**STATED GOAL:**
Reproduce verbatim the portion of the passage on speech recognition systems that lies between "Likewise, the LORELEI" and "for feature extraction.", inclusive.

**PASSAGE TO READ:**
Likewise, the LORELEI primary limited language pack evaluation system combined search results from six different speech recognition systems: one conventional GMM system, two GMM systems using neural-network features, and three neural-network acoustic models. One of the neural network acoustic models was speaker-independent, while the other five models were speaker-adapted. A notable feature of the limited language pack system is that one of neural-network features systems used a recurrent neural network for feature extraction.

Team RADICAL

The RADICAL consortium is the only University-lead consortium in BABEL, consisting of Carnegie Mellon University (lead and integrator, Pittsburgh and Silicon Valley campuses), The Johns Hopkins University, Karlsruhe Institute of Technology, Saarland University, and Mobile Technologies. Systems are developed using the Janus and Kaldi toolkits, which are benchmarked internally and combined at suitable points of the pipeline.

The overall system architecture of the RADICAL submissions to the OpenKWS 2013 evaluation [2] is best described as

  • A fast HMM-based segmentation and initial decoding pass using a BNF-GMM system trained on the most restricted "LimitedLP-BaseLR" condition, which is then used by all further processing;

  • A number of individual Kaldi- and Janus-based systems, designed to be complementary to each other;

  • Confusion network combination and ROVER system combination steps to optimize overall TER;

  • CombMNZ-based system combination to optimize overall ATWV.

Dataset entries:
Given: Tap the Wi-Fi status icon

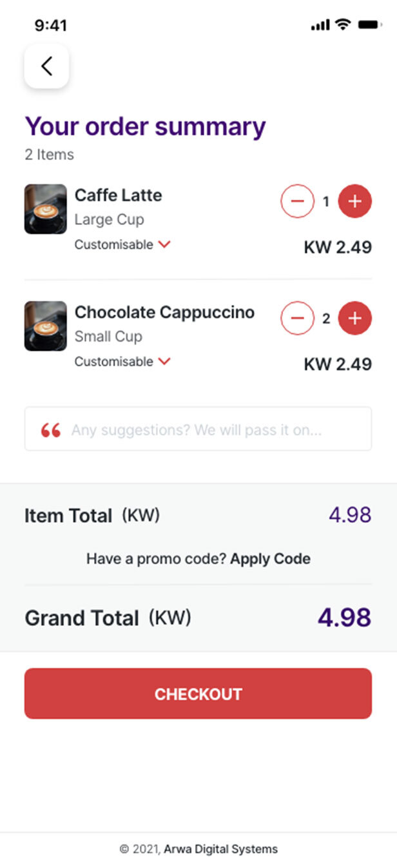Looking at the screenshot, I should click(343, 24).
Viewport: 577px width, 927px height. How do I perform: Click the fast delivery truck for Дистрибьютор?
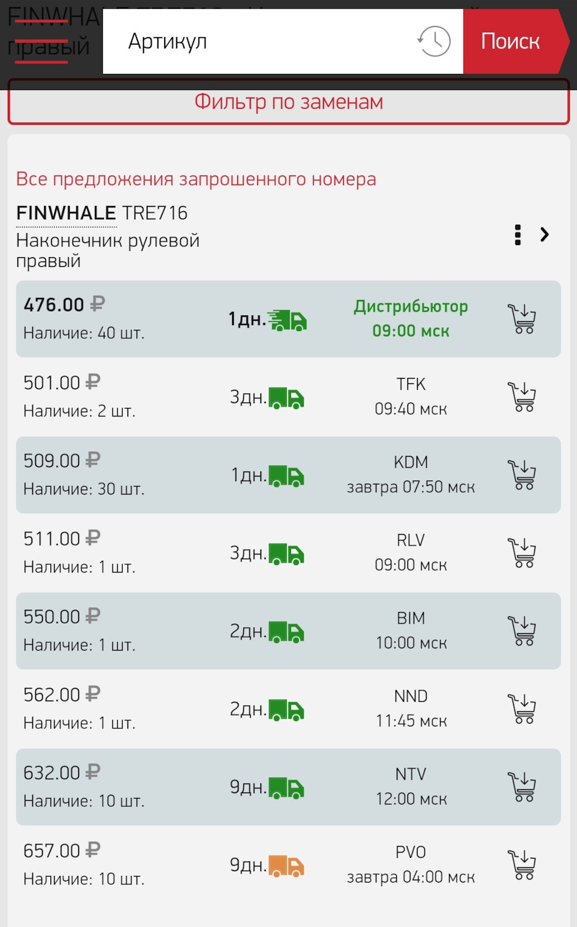pos(287,321)
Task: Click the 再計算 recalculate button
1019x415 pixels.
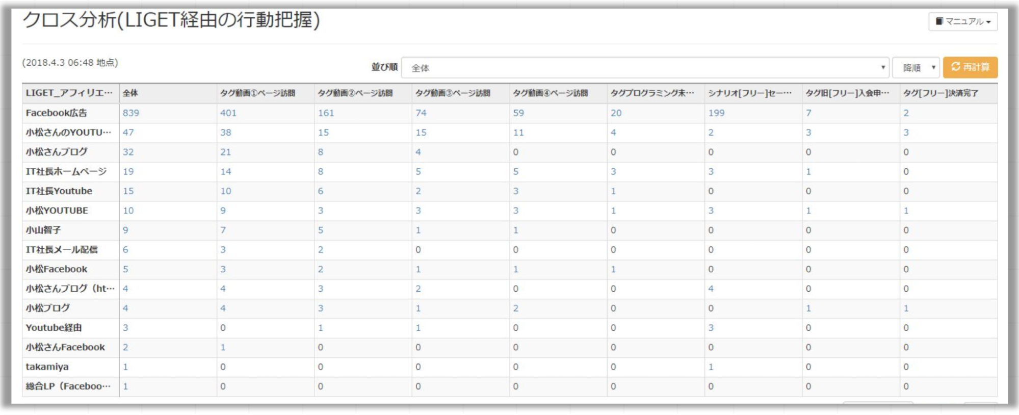Action: 970,67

**SOLUTION TO THE PROBLEM:**
Likewise, the LORELEI primary limited language pack evaluation system combined search results from six different speech recognition systems: one conventional GMM system, two GMM systems using neural-network features, and three neural-network acoustic models. One of the neural network acoustic models was speaker-independent, while the other five models were speaker-adapted. A notable feature of the limited language pack system is that one of neural-network features systems used a recurrent neural network for feature extraction.